What tends to happen to a lot of us when we’re heading to a big event such as a qualifier, a premier or a final (insert any of those words into the title of a class to cause havoc), is our brains start to go into panic mode.

I have constantly had the conversation in the last weeks, does your horse or pony know the difference between going out to training, jumping a league show or jumping at a qualifier? No, of course they don’t. So we need to be really careful that we don’t change how we ride, how we prepare and how we compete, just because the word qualifier is in the title.

Natural preparation

Pre-competition jitters? Totally normal! Rather than battling those nerves, embrace them. That buzz of energy isn’t fear - it’s your body’s natural preparation for competition. Recognise it, but don’t let it take centre stage. Feel that adrenaline rush as a sign that you’re primed and ready to perform. By viewing your nerves positively, you acknowledge that your body is gearing up to give its best. So, next time you feel those butterflies, welcome them - they’re just part of the ride!

Design a training programme that mimics competition conditions. Practice is most effective when it replicates the environment and challenges you will face during actual competitions. Expecting to jump three rounds? Have you trained this at home? By training under similar conditions, you and your horse will become more accustomed to the pressures and demands of the event, enhancing your performance when it matters most.

Stress and anxiety

On the day, preparation is key to staying calm under pressure. Arrive at the event early to avoid feeling rushed, as this can ramp up stress and anxiety. Give yourself plenty of time for a thorough warm-up, ensuring both you and your horse are ready. Familiarise yourself with the venue, including its layout and the day’s schedule. Knowing where you need to be and when helps to reduce uncertainty and keeps your mind focused. With these steps, you’ll be better equipped to handle the pressures of competition with confidence and ease.

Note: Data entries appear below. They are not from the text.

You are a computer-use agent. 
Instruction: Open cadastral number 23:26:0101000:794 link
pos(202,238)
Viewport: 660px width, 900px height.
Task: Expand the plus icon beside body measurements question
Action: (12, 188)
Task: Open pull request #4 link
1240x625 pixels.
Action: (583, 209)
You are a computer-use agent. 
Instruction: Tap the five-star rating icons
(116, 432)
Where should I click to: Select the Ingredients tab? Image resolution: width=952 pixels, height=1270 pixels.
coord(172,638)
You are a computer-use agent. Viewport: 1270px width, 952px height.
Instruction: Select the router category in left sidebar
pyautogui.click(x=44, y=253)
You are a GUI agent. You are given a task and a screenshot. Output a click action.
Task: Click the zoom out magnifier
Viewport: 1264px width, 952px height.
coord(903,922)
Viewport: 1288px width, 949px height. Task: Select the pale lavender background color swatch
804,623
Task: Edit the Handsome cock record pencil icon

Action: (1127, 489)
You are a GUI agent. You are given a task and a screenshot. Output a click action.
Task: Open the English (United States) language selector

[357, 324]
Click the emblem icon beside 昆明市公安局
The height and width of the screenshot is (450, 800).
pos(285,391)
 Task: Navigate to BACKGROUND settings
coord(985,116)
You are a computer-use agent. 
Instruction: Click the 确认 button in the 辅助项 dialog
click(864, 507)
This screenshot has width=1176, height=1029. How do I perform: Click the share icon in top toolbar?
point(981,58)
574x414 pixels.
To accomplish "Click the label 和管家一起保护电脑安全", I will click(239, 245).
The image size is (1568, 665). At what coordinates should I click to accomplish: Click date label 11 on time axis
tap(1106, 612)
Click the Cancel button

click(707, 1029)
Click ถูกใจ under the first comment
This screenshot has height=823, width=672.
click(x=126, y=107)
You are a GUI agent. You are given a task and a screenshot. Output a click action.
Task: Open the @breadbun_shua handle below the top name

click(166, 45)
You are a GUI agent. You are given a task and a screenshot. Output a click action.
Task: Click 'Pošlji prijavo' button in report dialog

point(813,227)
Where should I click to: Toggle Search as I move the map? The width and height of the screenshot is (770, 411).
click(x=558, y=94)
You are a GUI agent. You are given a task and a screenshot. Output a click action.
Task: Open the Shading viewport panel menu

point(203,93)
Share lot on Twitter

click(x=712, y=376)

Take a few minutes to practice visualisation before you compete. Find a quiet corner, close your eyes and take deep, slow breaths. Imagine yourself performing perfectly, executing every move with precision and confidence. This mental rehearsal helps condition your mind for success. While it’s important to stay flexible and adapt to any unexpected elements during the event, having a clear strategy of how you want to perform will give you a solid foundation to work from. Visualisation, combined with a calm mind and a clear plan, can significantly enhance your performance.

Stay present

Focus on the process rather than the outcome. Stay present in the moment and avoid thinking too far ahead or fixating on the finish. If negative thoughts creep in, stop and centre yourself by focusing on your breathing. Concentrating on your breathing rhythm will naturally bring you back to the present. By keeping your mind on the aids and maintaining a steady breath, you’ll stay calm and composed throughout your competition.

Force a smile. Really. If you are struggling with negative thoughts and can’t break out of the cycle, simply force yourself to smile, even if only for a few seconds. This simple action will have a positive effect in a split second. Perhaps that is all the time you need to relax back into your performance.

Perform like you don’t care about the outcome. If you find yourself caught up in negative thoughts and find that you suddenly expect the worst it will be impossible to perform at your best. If you begin to perform like you don’t care about the outcome, you may relax and enjoy the event for what it is – another show in your life. Not the most important event of your life.

Lastly remember to breathe. What is the first thing most riders do when under any stress or pressure when riding be it at home or in a competition? Well done if you said we hold our breath! Of course we breathe automatically, if we didn’t, we’d be dead.

Proper oxygenation fuels muscles, enabling strong physical aids. It supports coordination and balance, manages stress by regulating cortisol and other hormones and is crucial for brain function, helping riders stay focused, alert, and mentally sharp.

So make an effort to breathe in the pocket, before you start the course and bonus points if you can consciously take a breath at multiple points in the round.

Most importantly, go out and enjoy it!